___ PROVIDED DATA

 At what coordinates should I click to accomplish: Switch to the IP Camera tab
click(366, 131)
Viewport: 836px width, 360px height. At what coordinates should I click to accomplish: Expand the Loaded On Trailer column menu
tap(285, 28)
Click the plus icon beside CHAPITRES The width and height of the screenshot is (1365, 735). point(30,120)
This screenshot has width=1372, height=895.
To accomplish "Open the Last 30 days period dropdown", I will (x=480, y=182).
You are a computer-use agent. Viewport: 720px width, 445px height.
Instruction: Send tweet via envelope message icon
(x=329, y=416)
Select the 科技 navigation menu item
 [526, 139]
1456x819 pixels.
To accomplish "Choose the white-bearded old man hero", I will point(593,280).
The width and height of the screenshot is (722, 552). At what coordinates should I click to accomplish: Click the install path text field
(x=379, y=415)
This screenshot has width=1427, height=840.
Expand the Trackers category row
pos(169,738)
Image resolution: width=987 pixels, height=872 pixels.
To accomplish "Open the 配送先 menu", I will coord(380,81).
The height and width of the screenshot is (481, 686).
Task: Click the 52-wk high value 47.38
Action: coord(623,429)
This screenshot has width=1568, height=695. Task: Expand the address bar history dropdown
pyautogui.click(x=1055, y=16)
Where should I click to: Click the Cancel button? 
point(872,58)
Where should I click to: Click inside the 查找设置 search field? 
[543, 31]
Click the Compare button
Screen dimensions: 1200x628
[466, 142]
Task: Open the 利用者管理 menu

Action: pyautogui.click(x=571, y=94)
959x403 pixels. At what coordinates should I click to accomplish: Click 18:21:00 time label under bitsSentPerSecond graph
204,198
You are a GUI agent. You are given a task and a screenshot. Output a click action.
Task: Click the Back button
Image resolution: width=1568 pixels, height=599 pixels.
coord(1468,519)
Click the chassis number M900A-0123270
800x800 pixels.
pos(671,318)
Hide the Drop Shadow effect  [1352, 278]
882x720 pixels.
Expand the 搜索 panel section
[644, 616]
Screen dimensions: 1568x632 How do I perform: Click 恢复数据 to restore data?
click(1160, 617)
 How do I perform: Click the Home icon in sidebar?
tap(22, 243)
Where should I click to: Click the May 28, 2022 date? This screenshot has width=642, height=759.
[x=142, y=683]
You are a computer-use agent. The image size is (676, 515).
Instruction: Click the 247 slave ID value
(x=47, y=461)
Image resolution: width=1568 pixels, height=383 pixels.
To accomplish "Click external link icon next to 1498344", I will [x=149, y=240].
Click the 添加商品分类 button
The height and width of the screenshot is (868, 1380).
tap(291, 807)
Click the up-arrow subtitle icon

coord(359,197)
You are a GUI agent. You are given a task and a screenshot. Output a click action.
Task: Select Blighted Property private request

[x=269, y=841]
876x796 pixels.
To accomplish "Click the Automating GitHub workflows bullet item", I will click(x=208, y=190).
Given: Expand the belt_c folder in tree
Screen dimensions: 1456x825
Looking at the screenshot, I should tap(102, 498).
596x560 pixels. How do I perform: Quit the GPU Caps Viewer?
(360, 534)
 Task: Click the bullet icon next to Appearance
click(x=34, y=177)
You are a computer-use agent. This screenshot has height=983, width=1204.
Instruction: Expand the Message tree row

______

HOW TO COMPLETE THIS TASK: The result should consist solely of the lines from the one that contains "How do I perform: Click the" to the last line of the records above, reproduced exactly.

TASK OUTPUT:
 How do I perform: Click the Home icon in sidebar?
tap(22, 243)
Where should I click to: Click the May 28, 2022 date? This screenshot has width=642, height=759.
[x=142, y=683]
You are a computer-use agent. The image size is (676, 515).
Instruction: Click the 247 slave ID value
(x=47, y=461)
Image resolution: width=1568 pixels, height=383 pixels.
To accomplish "Click external link icon next to 1498344", I will [x=149, y=240].
Click the 添加商品分类 button
The height and width of the screenshot is (868, 1380).
tap(291, 807)
Click the up-arrow subtitle icon

coord(359,197)
You are a GUI agent. You are given a task and a screenshot. Output a click action.
Task: Select Blighted Property private request

[x=269, y=841]
876x796 pixels.
To accomplish "Click the Automating GitHub workflows bullet item", I will click(x=208, y=190).
Given: Expand the belt_c folder in tree
Screen dimensions: 1456x825
Looking at the screenshot, I should tap(102, 498).
596x560 pixels. How do I perform: Quit the GPU Caps Viewer?
(360, 534)
 Task: Click the bullet icon next to Appearance
click(x=34, y=177)
You are a computer-use agent. This screenshot has height=983, width=1204.
Instruction: Expand the Message tree row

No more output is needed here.